- Problem requirements -
For each line below that contains the string "Landscaping", copy that line.

- Records shown -
────────────────
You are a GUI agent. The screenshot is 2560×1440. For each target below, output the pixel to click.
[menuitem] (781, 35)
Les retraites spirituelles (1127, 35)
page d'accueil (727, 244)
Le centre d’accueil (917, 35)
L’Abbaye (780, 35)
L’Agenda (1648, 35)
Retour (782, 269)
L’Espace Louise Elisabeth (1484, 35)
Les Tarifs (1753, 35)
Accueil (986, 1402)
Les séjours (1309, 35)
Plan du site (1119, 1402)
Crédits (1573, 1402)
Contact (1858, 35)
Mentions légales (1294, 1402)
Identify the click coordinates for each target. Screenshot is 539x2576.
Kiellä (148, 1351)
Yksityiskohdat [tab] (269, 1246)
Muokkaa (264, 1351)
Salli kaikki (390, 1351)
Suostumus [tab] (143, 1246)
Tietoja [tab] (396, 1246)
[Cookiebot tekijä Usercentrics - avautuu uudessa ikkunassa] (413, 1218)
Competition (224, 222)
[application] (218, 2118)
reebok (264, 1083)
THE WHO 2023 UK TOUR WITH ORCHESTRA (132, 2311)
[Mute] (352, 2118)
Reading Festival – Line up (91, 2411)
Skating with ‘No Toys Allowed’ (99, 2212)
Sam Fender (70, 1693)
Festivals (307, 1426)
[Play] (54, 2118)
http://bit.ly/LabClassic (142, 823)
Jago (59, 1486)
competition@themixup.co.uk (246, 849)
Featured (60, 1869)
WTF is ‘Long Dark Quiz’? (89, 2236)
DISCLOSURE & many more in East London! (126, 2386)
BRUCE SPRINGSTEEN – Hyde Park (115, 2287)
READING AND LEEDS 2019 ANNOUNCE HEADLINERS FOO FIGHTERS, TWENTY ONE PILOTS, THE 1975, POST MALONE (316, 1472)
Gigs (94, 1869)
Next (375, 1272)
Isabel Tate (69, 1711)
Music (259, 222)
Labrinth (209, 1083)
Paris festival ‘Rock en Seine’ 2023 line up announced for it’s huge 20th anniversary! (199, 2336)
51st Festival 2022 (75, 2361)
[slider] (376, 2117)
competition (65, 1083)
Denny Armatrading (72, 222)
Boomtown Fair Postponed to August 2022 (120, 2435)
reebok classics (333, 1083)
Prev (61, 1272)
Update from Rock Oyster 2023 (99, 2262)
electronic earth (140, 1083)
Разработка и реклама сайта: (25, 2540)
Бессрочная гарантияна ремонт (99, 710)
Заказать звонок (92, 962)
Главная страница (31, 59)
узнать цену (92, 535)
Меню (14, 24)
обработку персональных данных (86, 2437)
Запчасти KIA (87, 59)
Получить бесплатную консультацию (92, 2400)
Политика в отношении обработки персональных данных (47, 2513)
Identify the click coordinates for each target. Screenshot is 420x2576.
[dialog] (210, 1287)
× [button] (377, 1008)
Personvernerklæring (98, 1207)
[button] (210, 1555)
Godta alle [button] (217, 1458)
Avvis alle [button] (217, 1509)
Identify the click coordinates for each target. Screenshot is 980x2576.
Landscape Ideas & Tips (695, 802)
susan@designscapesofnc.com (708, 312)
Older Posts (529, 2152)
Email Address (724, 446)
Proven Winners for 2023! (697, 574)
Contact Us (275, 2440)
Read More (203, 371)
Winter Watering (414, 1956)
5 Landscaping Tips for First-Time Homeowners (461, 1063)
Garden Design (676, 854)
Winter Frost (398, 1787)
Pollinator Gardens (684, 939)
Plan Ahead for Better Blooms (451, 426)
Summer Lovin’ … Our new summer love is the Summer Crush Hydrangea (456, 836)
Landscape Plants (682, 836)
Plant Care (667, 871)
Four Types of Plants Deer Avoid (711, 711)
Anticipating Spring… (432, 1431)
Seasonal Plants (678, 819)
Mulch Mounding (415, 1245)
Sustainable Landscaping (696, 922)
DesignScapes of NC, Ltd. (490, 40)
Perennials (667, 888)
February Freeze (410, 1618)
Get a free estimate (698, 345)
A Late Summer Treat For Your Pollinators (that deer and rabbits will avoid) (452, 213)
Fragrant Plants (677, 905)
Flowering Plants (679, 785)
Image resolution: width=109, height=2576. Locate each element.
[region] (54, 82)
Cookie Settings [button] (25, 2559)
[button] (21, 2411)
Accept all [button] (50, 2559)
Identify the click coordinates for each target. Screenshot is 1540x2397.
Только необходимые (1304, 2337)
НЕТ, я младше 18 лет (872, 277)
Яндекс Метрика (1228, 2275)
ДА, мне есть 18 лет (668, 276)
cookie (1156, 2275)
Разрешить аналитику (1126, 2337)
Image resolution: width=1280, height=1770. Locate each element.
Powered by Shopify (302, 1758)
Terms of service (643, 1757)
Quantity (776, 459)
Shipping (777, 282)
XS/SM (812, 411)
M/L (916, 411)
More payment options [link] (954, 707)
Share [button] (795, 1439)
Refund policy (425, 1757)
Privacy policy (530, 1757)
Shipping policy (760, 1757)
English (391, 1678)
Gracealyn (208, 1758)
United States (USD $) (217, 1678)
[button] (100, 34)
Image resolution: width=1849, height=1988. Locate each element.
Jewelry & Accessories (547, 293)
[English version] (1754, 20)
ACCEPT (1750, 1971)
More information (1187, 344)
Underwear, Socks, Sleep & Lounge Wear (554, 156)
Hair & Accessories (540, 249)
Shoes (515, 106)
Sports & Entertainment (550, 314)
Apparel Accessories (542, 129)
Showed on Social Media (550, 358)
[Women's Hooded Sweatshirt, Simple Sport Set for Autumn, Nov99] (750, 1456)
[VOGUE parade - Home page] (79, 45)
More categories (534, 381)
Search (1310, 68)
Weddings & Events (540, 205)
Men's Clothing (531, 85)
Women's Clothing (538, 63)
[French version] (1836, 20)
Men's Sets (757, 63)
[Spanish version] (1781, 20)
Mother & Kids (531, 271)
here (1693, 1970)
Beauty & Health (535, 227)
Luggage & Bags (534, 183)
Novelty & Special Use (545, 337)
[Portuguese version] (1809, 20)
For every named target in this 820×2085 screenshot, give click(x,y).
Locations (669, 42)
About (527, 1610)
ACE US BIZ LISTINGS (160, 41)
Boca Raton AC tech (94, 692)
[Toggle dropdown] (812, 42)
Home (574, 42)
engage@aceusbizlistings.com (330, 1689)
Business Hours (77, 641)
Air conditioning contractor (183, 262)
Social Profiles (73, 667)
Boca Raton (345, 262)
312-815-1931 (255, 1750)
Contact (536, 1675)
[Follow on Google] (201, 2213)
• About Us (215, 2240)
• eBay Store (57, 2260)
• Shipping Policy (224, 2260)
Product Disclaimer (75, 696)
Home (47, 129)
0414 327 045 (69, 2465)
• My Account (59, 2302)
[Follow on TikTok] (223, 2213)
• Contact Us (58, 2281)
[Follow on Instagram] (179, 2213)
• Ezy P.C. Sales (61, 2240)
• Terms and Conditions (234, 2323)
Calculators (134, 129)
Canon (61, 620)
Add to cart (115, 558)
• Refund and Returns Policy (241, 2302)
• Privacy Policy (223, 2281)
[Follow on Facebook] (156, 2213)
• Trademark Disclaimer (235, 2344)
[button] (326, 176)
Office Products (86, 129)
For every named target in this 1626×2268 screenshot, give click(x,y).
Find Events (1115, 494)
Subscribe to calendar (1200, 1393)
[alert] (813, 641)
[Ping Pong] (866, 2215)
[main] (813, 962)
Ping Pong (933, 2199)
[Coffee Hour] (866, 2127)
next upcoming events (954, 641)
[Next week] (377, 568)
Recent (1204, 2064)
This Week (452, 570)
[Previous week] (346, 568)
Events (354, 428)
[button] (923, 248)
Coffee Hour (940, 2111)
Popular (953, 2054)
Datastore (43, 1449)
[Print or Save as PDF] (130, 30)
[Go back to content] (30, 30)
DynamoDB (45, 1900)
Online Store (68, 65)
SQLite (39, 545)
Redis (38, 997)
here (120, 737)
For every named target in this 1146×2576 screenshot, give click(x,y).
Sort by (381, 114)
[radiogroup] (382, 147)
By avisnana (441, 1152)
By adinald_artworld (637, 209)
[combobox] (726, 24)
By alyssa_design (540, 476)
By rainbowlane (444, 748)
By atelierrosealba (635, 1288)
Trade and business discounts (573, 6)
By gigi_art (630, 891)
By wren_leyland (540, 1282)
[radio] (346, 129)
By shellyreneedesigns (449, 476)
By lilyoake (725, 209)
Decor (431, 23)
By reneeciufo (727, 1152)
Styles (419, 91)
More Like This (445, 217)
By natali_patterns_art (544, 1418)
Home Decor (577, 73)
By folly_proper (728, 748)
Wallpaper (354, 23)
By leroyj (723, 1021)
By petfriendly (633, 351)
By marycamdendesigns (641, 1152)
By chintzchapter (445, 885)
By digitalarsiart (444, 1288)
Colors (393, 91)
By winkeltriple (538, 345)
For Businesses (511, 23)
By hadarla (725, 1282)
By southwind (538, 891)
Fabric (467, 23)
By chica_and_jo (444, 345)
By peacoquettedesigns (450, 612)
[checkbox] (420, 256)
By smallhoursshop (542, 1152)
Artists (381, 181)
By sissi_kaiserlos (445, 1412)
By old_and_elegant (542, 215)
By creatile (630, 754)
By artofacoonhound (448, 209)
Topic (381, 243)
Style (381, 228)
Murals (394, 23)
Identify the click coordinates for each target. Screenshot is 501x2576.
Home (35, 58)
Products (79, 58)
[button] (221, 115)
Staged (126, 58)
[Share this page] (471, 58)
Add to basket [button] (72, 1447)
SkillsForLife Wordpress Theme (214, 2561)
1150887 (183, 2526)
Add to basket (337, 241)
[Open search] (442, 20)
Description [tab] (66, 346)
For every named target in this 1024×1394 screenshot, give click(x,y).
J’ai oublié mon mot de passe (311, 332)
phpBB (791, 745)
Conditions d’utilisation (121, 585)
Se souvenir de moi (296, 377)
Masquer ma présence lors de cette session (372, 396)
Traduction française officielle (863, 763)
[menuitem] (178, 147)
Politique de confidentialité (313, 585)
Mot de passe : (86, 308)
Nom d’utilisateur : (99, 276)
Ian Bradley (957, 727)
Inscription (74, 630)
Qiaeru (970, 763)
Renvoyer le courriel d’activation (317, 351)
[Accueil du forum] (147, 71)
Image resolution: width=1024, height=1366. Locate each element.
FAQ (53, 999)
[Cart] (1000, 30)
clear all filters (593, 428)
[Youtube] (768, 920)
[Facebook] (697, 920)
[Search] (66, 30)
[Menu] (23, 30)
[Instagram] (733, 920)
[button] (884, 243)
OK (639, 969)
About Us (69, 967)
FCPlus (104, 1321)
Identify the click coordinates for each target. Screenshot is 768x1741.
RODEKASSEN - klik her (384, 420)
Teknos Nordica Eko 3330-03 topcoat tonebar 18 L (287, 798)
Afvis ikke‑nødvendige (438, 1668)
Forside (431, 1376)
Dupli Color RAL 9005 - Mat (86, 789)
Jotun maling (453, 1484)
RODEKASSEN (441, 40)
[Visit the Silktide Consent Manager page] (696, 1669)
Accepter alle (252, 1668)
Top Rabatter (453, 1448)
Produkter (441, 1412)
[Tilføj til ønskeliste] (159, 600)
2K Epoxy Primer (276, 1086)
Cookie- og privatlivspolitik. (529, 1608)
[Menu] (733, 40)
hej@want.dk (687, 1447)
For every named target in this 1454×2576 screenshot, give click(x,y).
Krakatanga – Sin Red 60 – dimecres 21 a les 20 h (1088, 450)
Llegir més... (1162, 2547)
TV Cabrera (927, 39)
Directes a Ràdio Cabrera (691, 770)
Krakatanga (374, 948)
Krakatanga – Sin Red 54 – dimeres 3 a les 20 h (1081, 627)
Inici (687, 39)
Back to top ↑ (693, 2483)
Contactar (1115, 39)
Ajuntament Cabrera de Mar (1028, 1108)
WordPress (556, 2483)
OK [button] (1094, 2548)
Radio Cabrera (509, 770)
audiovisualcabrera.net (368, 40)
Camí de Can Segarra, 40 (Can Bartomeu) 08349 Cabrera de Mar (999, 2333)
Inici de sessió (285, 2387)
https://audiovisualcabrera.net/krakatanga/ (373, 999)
────────────────
- Answer box -
5 Landscaping Tips for First-Time Homeowners (461, 1063)
Sustainable Landscaping (696, 922)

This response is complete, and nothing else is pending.